Он был умным и наблюдательным, хорошо знал жизнь и отличался склонностью к сарказму. Ему принадлежала самая язвительная шутка эпохи. Когда Александр I спросил его, какую бы награду он желал получить за свои заслуги, Ермолов ответил: «Ваше величество, произведите меня в немцы!» Император посмеялся уголками губ, но удар был не в бровь, а в глаз. В самом деле, остзейские немцы, аккуратные, старательные, обычно честные, очень охотно принимались в службу и очень быстро продвигались по ней, во всем опережая прирожденных русских. Однако на самой вершине чиновной лестницы их достоинства оборачивались недостатками. Вместо бездумной исполнительности от них требовалась порой инициативность, широта мышления — а ею-то они не обладали. Они становились мелочно-придирчивыми к низшим, вызывали всеобщую нелюбовь и не искупали ее какими-то общепризнанными заслугами.
Грибоедов восхищался природными качествами Ермолова, столь схожими с его собственными: «Мало того, что умен, нынче все умны, но совершенно по-русски, на все годен, не на одни великие дела, не на одни мелочи». В окружении генерала собирались самые достойные люди из числа кавказских офицеров. Забияк, вроде Якубовича, он к себе не допускал, с педантами, вроде Муравьева, общался только по служебной надобности. Оттого на вечерах Ермолова можно было говорить обо всем свободно, не боясь кары или доноса. Среди его адъютантов были прежде полковник Граве и М. А. Фонвизин, члены тайного общества, мечтавшие установить в России ограниченную монархию, похожую на английскую, или даже республику, как в Америке. Тайной их намерения были разве что от тех, кто не желал о них знать. Ермолов, проездом с Лайбахского конгресса, где воочию увидел перемены, происшедшие в императоре, предупредил Фонвизина в Москве: «Вы будьте поосторожнее, император о вас знает». С отъездом Граве и Фонвизина тайное движение в Кавказском корпусе прекратилось. По крайней мере Грибоедов ничего подобного не замечал. Александр просто развлекался в Тифлисе.

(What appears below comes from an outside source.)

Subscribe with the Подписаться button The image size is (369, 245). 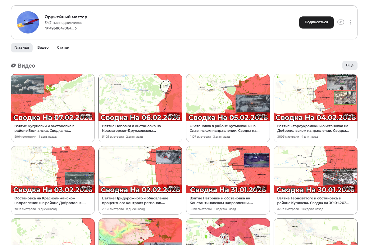click(316, 22)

Он не встречал ни в ком недоброжелательства и зависти; и только Муравьев относился к нему с прежней неприязнью. Тот отсутствовал на Кавказе почти все время, что Грибоедов сидел в Персии: Ермолов послал его в долгое и трудное посольство к хивинскому хану. Муравьев совершил путешествие туда и обратно, разведал путь, но дипломатическое поручение выполнил не вполне хорошо. Тем сильнее он завидовал Грибоедову. Николай Николаевич вынужден был признать, что «Грибоедов очень умен и имеет большие познания, а успехи, которые он сделал в персидском языке, учась один, без помощи книг, поражают». Но сделанное усилие далось Муравьеву нелегко (до приезда Грибоедова он считался самым образованным человеком в Кавказской армии), и, чтобы восстановить свое высокое о себе мнение, он начал усиленно хвастать знанием турецкого языка. Он и впрямь его знал и даже составил для Ермолова турецкую грамматику. Это оказалось Грибоедову на руку, поскольку он желал изучить турецкий. И он предложил Муравьеву заниматься вместе, обмениваясь сведениями и книгами. Они начали уроки, но и четырех дней не прошло, как Муравьев дал волю своей мнительности. Он услышал стороной, что Грибоедов насмешливо отозвался о его лингвистических способностях при Ермолове, и в крайнем раздражении решил непременно драться. В присутствии совсем молоденьких штабных офицеров Боборыкина и Воейкова он потребовал от Грибоедова объяснений и стал упрекать в неосторожности. Тотчас же он пожалел о своей запальчивости: вызывать человека со сломанной рукой было неразумно; подумали бы, что обидчик рассчитывает на отказ или на преимущество, вынуждая противника стрелять левой. Такой поступок отдавал трусостью.